Saved entries
>>>

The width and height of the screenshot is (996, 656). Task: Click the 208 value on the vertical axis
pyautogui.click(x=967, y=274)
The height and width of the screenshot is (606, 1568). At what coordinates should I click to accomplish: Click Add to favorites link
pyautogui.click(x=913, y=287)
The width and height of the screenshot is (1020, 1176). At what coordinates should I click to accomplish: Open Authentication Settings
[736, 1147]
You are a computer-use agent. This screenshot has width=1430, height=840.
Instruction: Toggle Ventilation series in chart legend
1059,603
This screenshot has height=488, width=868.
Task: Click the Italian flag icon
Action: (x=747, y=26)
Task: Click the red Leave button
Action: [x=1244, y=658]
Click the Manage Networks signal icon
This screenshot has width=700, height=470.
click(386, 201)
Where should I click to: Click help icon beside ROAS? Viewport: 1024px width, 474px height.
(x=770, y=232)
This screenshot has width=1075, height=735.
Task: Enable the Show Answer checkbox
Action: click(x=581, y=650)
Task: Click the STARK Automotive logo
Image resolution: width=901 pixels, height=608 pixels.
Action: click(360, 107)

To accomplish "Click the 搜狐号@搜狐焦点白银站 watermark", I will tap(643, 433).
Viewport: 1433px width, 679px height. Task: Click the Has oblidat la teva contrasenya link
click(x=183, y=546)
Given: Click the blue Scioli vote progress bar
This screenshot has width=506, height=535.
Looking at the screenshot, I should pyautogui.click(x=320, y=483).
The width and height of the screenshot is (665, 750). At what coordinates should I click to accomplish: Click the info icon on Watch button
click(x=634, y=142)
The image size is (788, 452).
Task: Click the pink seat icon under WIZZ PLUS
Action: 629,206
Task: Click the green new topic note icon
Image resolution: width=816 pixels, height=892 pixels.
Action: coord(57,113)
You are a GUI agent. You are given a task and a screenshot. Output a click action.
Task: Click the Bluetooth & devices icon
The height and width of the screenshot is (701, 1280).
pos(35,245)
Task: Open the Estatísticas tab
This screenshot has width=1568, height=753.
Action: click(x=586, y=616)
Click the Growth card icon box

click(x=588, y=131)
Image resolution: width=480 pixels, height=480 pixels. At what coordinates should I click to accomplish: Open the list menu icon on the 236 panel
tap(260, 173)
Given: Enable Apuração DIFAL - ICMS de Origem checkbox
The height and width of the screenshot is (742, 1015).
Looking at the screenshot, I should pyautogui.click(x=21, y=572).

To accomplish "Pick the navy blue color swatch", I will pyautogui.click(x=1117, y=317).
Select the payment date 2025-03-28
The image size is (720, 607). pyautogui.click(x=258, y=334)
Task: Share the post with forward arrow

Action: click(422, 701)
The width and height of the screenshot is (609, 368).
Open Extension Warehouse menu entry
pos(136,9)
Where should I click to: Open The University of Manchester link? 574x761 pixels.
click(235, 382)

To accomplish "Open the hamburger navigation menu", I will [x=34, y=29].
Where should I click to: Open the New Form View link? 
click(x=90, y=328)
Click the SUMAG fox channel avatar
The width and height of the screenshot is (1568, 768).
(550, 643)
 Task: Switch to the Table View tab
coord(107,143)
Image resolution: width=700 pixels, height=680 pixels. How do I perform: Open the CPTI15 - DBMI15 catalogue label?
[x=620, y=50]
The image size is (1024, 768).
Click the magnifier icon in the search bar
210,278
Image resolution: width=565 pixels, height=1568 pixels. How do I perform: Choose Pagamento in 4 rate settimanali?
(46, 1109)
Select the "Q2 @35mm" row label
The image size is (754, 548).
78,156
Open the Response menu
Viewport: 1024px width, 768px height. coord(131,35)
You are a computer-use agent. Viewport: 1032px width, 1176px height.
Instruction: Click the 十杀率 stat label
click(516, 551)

<<<

■ **WHAT YOU NEED TO DO**:
Which lines of the data contain the string "computer"? Copy each of them.

■ **ANSWER FOR THE TASK**:
You are a computer-use agent. This screenshot has width=1430, height=840.
You are a computer-use agent. Viewport: 1032px width, 1176px height.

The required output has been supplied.